Data listing:

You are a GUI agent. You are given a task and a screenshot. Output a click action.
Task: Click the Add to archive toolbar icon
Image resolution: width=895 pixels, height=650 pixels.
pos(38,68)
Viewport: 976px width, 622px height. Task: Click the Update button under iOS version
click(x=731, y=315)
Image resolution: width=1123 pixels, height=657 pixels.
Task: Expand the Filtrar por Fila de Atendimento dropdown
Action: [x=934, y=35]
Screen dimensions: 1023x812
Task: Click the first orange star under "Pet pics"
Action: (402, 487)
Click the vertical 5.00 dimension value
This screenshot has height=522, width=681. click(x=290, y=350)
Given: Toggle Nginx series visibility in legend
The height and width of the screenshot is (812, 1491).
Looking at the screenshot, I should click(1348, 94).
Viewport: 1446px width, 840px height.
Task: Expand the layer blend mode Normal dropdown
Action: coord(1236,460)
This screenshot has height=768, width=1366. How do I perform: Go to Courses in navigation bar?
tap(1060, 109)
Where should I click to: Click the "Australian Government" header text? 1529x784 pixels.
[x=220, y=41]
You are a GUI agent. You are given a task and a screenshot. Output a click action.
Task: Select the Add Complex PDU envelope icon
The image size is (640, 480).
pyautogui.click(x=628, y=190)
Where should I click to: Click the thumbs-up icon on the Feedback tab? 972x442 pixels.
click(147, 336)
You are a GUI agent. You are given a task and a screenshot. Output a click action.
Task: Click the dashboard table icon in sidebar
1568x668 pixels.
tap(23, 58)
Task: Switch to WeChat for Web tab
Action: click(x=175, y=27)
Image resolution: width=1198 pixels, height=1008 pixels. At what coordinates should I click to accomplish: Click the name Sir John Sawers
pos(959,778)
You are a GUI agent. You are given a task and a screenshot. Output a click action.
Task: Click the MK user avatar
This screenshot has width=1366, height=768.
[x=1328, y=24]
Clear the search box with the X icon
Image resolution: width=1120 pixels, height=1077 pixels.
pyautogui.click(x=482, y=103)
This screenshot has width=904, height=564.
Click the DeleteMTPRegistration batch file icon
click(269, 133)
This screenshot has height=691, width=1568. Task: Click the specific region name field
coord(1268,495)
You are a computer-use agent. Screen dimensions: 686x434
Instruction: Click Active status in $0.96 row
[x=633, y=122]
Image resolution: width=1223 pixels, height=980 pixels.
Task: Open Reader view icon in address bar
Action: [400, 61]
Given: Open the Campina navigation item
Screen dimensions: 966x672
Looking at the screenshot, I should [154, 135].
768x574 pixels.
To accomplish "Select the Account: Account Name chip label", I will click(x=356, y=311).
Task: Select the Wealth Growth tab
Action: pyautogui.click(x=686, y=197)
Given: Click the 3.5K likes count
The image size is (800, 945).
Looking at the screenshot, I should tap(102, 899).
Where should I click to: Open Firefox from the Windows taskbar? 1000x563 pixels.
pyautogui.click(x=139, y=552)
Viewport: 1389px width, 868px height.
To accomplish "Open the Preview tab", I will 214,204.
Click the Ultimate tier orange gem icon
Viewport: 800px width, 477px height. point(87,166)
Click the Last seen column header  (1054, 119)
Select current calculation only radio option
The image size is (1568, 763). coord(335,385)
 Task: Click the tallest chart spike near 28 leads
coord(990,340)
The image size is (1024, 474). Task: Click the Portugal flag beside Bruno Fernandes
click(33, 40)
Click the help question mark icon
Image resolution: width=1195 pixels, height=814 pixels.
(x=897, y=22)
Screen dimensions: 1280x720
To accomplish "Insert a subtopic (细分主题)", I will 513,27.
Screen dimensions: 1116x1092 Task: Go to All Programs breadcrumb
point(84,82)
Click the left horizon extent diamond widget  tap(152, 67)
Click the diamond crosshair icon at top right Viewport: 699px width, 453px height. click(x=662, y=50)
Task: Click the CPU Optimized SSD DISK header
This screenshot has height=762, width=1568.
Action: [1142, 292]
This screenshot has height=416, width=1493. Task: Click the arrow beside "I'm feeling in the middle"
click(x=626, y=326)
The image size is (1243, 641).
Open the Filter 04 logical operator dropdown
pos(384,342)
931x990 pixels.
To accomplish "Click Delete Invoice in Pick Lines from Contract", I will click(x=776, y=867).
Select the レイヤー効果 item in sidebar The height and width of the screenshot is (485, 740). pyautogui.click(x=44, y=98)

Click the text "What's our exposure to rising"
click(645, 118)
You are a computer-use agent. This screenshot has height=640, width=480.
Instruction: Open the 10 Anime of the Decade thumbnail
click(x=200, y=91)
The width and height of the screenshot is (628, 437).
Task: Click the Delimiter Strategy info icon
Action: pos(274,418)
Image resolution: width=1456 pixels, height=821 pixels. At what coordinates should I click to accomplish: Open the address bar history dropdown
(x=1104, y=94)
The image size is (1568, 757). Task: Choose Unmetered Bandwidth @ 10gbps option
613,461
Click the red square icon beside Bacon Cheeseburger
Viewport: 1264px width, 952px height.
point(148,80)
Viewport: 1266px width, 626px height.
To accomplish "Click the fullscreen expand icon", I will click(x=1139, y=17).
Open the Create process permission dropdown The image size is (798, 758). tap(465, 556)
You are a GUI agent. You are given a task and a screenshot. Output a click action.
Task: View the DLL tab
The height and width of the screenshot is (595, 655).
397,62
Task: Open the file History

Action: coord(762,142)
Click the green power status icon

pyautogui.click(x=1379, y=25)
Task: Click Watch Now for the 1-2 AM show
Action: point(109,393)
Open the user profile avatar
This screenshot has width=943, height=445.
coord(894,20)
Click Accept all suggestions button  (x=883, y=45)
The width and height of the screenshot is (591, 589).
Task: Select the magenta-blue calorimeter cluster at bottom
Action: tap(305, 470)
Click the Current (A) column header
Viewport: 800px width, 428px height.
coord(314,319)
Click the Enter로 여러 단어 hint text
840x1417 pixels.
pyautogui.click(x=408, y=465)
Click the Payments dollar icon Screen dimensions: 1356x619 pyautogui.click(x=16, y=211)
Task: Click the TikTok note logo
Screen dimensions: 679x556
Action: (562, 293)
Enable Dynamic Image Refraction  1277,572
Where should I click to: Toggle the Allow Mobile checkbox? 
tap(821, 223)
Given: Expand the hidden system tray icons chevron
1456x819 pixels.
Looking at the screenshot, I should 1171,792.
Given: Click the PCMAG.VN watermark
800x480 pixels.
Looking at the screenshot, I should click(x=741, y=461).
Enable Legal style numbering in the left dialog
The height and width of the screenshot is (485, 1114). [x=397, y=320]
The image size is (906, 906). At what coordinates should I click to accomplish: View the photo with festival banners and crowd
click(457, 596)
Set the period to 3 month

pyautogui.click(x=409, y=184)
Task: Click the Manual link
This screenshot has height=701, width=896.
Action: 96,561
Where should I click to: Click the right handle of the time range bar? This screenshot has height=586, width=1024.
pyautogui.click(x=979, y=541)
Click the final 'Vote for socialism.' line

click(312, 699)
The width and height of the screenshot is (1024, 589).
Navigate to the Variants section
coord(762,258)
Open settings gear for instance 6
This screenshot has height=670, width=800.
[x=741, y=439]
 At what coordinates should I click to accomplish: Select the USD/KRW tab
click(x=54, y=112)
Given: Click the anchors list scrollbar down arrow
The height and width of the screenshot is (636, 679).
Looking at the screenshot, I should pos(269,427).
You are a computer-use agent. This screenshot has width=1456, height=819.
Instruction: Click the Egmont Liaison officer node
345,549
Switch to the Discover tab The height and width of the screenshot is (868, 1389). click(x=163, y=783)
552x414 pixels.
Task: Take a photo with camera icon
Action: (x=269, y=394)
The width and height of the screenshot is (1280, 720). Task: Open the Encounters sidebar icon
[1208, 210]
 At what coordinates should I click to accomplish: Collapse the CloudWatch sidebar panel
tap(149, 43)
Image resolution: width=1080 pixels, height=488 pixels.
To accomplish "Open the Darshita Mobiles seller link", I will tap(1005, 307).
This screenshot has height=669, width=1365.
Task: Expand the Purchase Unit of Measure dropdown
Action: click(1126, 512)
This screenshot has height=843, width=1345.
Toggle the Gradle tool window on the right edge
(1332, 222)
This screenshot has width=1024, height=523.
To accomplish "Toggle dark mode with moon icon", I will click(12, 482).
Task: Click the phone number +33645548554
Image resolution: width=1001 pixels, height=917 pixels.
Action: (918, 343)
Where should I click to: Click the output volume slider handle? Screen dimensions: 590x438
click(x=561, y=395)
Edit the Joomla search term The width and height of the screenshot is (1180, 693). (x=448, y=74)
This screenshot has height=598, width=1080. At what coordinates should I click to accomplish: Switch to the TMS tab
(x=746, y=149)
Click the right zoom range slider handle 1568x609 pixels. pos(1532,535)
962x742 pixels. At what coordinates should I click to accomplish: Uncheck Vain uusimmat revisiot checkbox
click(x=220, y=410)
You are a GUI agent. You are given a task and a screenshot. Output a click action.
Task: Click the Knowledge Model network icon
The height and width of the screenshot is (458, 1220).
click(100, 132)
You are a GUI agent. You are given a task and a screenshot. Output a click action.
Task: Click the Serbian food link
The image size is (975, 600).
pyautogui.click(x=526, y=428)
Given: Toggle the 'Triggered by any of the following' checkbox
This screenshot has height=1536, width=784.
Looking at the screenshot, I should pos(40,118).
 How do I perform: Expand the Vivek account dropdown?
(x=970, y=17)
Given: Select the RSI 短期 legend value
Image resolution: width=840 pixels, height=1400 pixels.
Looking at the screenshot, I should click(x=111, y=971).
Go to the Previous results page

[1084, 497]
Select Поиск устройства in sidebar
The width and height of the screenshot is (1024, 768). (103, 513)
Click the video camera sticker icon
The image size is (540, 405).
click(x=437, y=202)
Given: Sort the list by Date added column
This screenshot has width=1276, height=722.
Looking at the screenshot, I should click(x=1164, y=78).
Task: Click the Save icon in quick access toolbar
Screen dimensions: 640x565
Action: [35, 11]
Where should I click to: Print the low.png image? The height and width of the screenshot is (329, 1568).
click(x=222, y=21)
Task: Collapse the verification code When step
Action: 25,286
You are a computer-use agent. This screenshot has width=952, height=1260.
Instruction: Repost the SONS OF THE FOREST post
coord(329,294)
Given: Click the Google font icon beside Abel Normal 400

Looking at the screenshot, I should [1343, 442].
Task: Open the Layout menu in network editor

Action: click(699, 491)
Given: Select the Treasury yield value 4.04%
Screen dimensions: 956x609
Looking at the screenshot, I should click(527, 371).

Description of the task - Reproduce the lines of the data above word for word, starting at the line containing "Click the diamond" and ending at the line containing "Action: coord(762,142)", with both of those lines included.

Full output -
Click the diamond crosshair icon at top right Viewport: 699px width, 453px height. click(x=662, y=50)
Task: Click the CPU Optimized SSD DISK header
This screenshot has height=762, width=1568.
Action: [1142, 292]
This screenshot has height=416, width=1493. Task: Click the arrow beside "I'm feeling in the middle"
click(x=626, y=326)
The image size is (1243, 641).
Open the Filter 04 logical operator dropdown
pos(384,342)
931x990 pixels.
To accomplish "Click Delete Invoice in Pick Lines from Contract", I will click(x=776, y=867).
Select the レイヤー効果 item in sidebar The height and width of the screenshot is (485, 740). pyautogui.click(x=44, y=98)

Click the text "What's our exposure to rising"
click(645, 118)
You are a computer-use agent. This screenshot has height=640, width=480.
Instruction: Open the 10 Anime of the Decade thumbnail
click(x=200, y=91)
The width and height of the screenshot is (628, 437).
Task: Click the Delimiter Strategy info icon
Action: pos(274,418)
Image resolution: width=1456 pixels, height=821 pixels. At what coordinates should I click to accomplish: Open the address bar history dropdown
(x=1104, y=94)
The image size is (1568, 757). Task: Choose Unmetered Bandwidth @ 10gbps option
613,461
Click the red square icon beside Bacon Cheeseburger
Viewport: 1264px width, 952px height.
point(148,80)
Viewport: 1266px width, 626px height.
To accomplish "Click the fullscreen expand icon", I will click(x=1139, y=17).
Open the Create process permission dropdown The image size is (798, 758). tap(465, 556)
You are a GUI agent. You are given a task and a screenshot. Output a click action.
Task: View the DLL tab
The height and width of the screenshot is (595, 655).
397,62
Task: Open the file History

Action: coord(762,142)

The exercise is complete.